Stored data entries

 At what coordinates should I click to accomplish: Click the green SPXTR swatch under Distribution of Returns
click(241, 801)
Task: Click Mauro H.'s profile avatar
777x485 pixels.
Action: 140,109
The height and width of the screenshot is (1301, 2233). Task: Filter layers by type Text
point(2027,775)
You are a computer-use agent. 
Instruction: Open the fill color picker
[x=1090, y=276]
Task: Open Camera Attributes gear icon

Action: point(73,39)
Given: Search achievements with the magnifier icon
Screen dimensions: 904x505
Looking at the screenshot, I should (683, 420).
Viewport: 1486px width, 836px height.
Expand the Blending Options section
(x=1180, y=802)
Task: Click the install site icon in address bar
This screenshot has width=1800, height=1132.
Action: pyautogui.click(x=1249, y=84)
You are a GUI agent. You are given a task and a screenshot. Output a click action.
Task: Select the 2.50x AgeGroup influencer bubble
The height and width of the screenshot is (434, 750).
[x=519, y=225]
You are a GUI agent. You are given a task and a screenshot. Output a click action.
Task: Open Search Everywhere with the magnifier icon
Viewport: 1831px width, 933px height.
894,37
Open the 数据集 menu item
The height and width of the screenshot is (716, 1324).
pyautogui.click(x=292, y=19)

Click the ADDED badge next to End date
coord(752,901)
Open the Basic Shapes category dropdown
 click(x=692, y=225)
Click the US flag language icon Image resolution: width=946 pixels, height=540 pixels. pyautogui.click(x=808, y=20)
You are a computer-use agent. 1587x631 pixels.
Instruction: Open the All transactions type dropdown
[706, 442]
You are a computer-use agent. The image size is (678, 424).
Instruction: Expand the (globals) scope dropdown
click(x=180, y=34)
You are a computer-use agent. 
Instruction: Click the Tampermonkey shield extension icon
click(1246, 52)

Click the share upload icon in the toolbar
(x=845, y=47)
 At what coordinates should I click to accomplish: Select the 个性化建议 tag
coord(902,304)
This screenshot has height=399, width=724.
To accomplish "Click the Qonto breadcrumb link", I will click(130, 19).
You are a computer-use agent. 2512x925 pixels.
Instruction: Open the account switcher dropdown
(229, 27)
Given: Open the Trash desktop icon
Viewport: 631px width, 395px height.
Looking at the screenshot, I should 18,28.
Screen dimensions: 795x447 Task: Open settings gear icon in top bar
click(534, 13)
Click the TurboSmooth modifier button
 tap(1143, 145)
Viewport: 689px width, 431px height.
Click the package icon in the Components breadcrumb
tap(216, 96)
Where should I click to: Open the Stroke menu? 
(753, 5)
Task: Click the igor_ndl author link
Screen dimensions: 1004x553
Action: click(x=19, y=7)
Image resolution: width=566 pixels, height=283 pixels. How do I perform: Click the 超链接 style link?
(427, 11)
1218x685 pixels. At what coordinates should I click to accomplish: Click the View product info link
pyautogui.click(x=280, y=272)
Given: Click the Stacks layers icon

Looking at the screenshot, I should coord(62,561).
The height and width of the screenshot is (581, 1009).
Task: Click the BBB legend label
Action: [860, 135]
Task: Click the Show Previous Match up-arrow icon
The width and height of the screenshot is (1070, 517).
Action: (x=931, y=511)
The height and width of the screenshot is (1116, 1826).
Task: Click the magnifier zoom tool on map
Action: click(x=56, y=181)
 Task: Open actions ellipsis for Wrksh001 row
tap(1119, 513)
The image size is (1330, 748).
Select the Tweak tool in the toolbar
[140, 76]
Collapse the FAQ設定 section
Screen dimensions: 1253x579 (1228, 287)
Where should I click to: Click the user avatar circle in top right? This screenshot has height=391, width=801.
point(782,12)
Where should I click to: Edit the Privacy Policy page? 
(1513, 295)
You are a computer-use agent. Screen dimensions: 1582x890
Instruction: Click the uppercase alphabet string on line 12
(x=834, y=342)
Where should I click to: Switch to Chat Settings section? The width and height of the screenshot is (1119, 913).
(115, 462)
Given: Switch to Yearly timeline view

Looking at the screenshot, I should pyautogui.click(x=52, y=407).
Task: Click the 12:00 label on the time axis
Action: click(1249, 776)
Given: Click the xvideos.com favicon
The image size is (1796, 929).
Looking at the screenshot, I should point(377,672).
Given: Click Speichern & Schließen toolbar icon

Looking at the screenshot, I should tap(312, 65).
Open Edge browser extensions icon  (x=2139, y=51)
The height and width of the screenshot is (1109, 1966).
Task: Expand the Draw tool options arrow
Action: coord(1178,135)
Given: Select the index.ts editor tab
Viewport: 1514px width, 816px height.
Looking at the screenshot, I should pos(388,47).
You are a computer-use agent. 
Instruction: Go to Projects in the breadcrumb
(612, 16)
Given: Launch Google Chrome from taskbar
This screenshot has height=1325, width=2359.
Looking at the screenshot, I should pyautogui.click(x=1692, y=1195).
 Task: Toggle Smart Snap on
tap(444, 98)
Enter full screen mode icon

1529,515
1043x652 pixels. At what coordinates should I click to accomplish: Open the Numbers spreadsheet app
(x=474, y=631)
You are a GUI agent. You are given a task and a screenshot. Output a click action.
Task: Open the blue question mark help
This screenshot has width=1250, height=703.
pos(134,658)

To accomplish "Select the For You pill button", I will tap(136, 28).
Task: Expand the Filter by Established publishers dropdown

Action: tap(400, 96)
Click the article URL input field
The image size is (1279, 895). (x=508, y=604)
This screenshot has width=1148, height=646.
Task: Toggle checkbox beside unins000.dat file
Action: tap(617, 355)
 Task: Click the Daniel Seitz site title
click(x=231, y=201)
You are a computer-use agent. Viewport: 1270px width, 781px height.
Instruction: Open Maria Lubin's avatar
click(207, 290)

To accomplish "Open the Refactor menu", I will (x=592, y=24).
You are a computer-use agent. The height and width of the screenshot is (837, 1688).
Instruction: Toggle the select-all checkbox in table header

Task prompt:
Retype the data in full, exactly.

Answer to this exercise:
 At what coordinates should I click to accomplish: Click the green SPXTR swatch under Distribution of Returns
click(241, 801)
Task: Click Mauro H.'s profile avatar
777x485 pixels.
Action: 140,109
The height and width of the screenshot is (1301, 2233). Task: Filter layers by type Text
point(2027,775)
You are a computer-use agent. 
Instruction: Open the fill color picker
[x=1090, y=276]
Task: Open Camera Attributes gear icon

Action: point(73,39)
Given: Search achievements with the magnifier icon
Screen dimensions: 904x505
Looking at the screenshot, I should (683, 420).
Viewport: 1486px width, 836px height.
Expand the Blending Options section
(x=1180, y=802)
Task: Click the install site icon in address bar
This screenshot has width=1800, height=1132.
Action: pyautogui.click(x=1249, y=84)
You are a GUI agent. You are given a task and a screenshot. Output a click action.
Task: Select the 2.50x AgeGroup influencer bubble
The height and width of the screenshot is (434, 750).
[x=519, y=225]
You are a GUI agent. You are given a task and a screenshot. Output a click action.
Task: Open Search Everywhere with the magnifier icon
Viewport: 1831px width, 933px height.
894,37
Open the 数据集 menu item
The height and width of the screenshot is (716, 1324).
pyautogui.click(x=292, y=19)

Click the ADDED badge next to End date
coord(752,901)
Open the Basic Shapes category dropdown
 click(x=692, y=225)
Click the US flag language icon Image resolution: width=946 pixels, height=540 pixels. pyautogui.click(x=808, y=20)
You are a computer-use agent. 1587x631 pixels.
Instruction: Open the All transactions type dropdown
[706, 442]
You are a computer-use agent. The image size is (678, 424).
Instruction: Expand the (globals) scope dropdown
click(x=180, y=34)
You are a computer-use agent. 
Instruction: Click the Tampermonkey shield extension icon
click(1246, 52)

Click the share upload icon in the toolbar
(x=845, y=47)
 At what coordinates should I click to accomplish: Select the 个性化建议 tag
coord(902,304)
This screenshot has height=399, width=724.
To accomplish "Click the Qonto breadcrumb link", I will click(130, 19).
You are a computer-use agent. 2512x925 pixels.
Instruction: Open the account switcher dropdown
(229, 27)
Given: Open the Trash desktop icon
Viewport: 631px width, 395px height.
Looking at the screenshot, I should 18,28.
Screen dimensions: 795x447 Task: Open settings gear icon in top bar
click(534, 13)
Click the TurboSmooth modifier button
 tap(1143, 145)
Viewport: 689px width, 431px height.
Click the package icon in the Components breadcrumb
tap(216, 96)
Where should I click to: Open the Stroke menu? 
(753, 5)
Task: Click the igor_ndl author link
Screen dimensions: 1004x553
Action: click(x=19, y=7)
Image resolution: width=566 pixels, height=283 pixels. How do I perform: Click the 超链接 style link?
(427, 11)
1218x685 pixels. At what coordinates should I click to accomplish: Click the View product info link
pyautogui.click(x=280, y=272)
Given: Click the Stacks layers icon

Looking at the screenshot, I should coord(62,561).
The height and width of the screenshot is (581, 1009).
Task: Click the BBB legend label
Action: [860, 135]
Task: Click the Show Previous Match up-arrow icon
The width and height of the screenshot is (1070, 517).
Action: (x=931, y=511)
The height and width of the screenshot is (1116, 1826).
Task: Click the magnifier zoom tool on map
Action: click(x=56, y=181)
 Task: Open actions ellipsis for Wrksh001 row
tap(1119, 513)
The image size is (1330, 748).
Select the Tweak tool in the toolbar
[140, 76]
Collapse the FAQ設定 section
Screen dimensions: 1253x579 (1228, 287)
Where should I click to: Click the user avatar circle in top right? This screenshot has height=391, width=801.
point(782,12)
Where should I click to: Edit the Privacy Policy page? 
(1513, 295)
You are a computer-use agent. Screen dimensions: 1582x890
Instruction: Click the uppercase alphabet string on line 12
(x=834, y=342)
Where should I click to: Switch to Chat Settings section? The width and height of the screenshot is (1119, 913).
(115, 462)
Given: Switch to Yearly timeline view

Looking at the screenshot, I should pyautogui.click(x=52, y=407).
Task: Click the 12:00 label on the time axis
Action: click(1249, 776)
Given: Click the xvideos.com favicon
The image size is (1796, 929).
Looking at the screenshot, I should point(377,672).
Given: Click Speichern & Schließen toolbar icon

Looking at the screenshot, I should tap(312, 65).
Open Edge browser extensions icon  (x=2139, y=51)
The height and width of the screenshot is (1109, 1966).
Task: Expand the Draw tool options arrow
Action: coord(1178,135)
Given: Select the index.ts editor tab
Viewport: 1514px width, 816px height.
Looking at the screenshot, I should pos(388,47).
You are a computer-use agent. 
Instruction: Go to Projects in the breadcrumb
(612, 16)
Given: Launch Google Chrome from taskbar
This screenshot has height=1325, width=2359.
Looking at the screenshot, I should pyautogui.click(x=1692, y=1195).
 Task: Toggle Smart Snap on
tap(444, 98)
Enter full screen mode icon

1529,515
1043x652 pixels. At what coordinates should I click to accomplish: Open the Numbers spreadsheet app
(x=474, y=631)
You are a GUI agent. You are given a task and a screenshot. Output a click action.
Task: Open the blue question mark help
This screenshot has width=1250, height=703.
pos(134,658)

To accomplish "Select the For You pill button", I will tap(136, 28).
Task: Expand the Filter by Established publishers dropdown

Action: tap(400, 96)
Click the article URL input field
The image size is (1279, 895). (x=508, y=604)
This screenshot has width=1148, height=646.
Task: Toggle checkbox beside unins000.dat file
Action: tap(617, 355)
 Task: Click the Daniel Seitz site title
click(x=231, y=201)
You are a computer-use agent. Viewport: 1270px width, 781px height.
Instruction: Open Maria Lubin's avatar
click(207, 290)

To accomplish "Open the Refactor menu", I will (x=592, y=24).
You are a computer-use agent. The height and width of the screenshot is (837, 1688).
Instruction: Toggle the select-all checkbox in table header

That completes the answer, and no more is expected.